* [YOUR OBJECTIVE]
Please copy the text of every item below word for word, leaving the pictures out of your answer.

* [DATA]
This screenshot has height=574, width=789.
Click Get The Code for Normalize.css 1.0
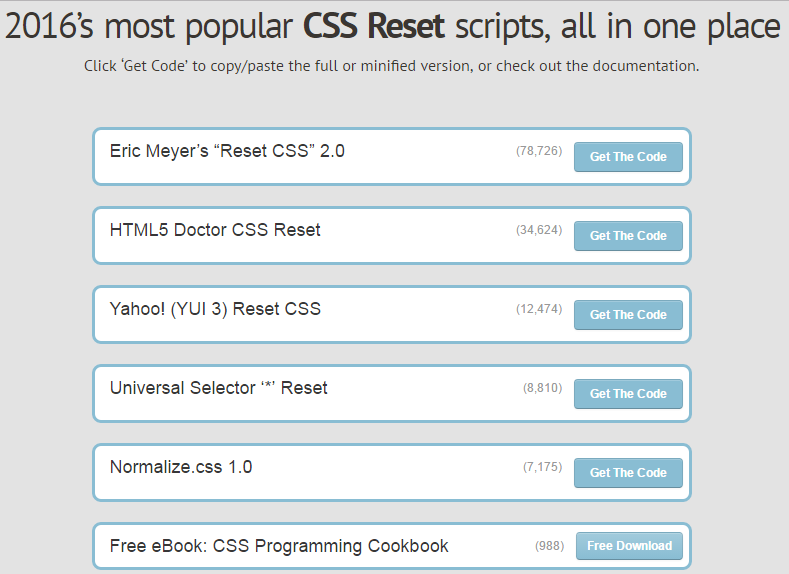(628, 473)
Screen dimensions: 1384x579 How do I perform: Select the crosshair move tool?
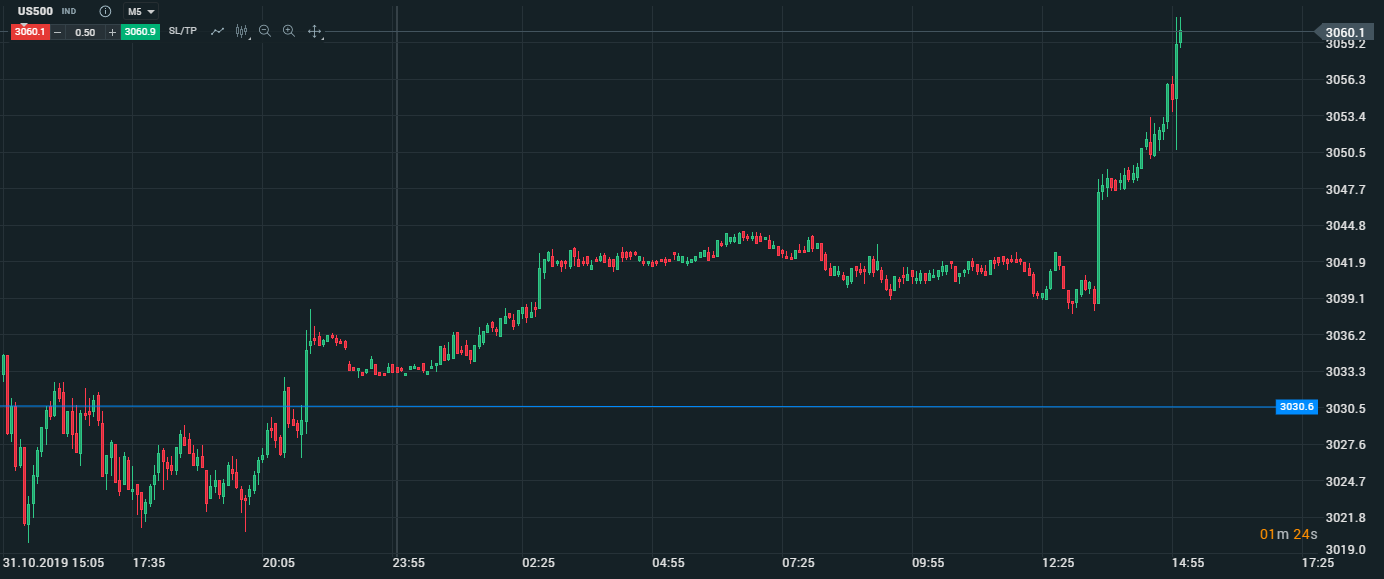click(314, 32)
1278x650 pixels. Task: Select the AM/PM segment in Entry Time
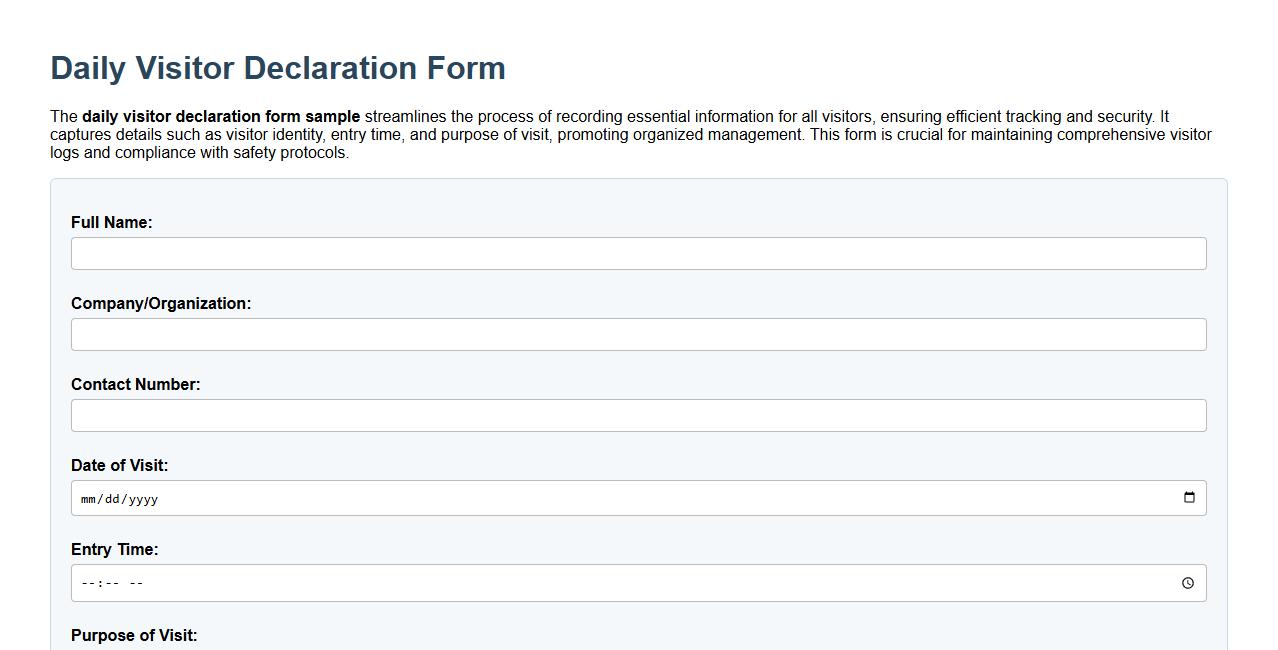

* [SOLUTION FOR THIS EXERCISE]
This screenshot has height=574, width=789.
Click Get The Code for Normalize.css 1.0
(628, 473)
Screen dimensions: 1384x579 How do I perform: Select the crosshair move tool?
click(314, 32)
1278x650 pixels. Task: Select the AM/PM segment in Entry Time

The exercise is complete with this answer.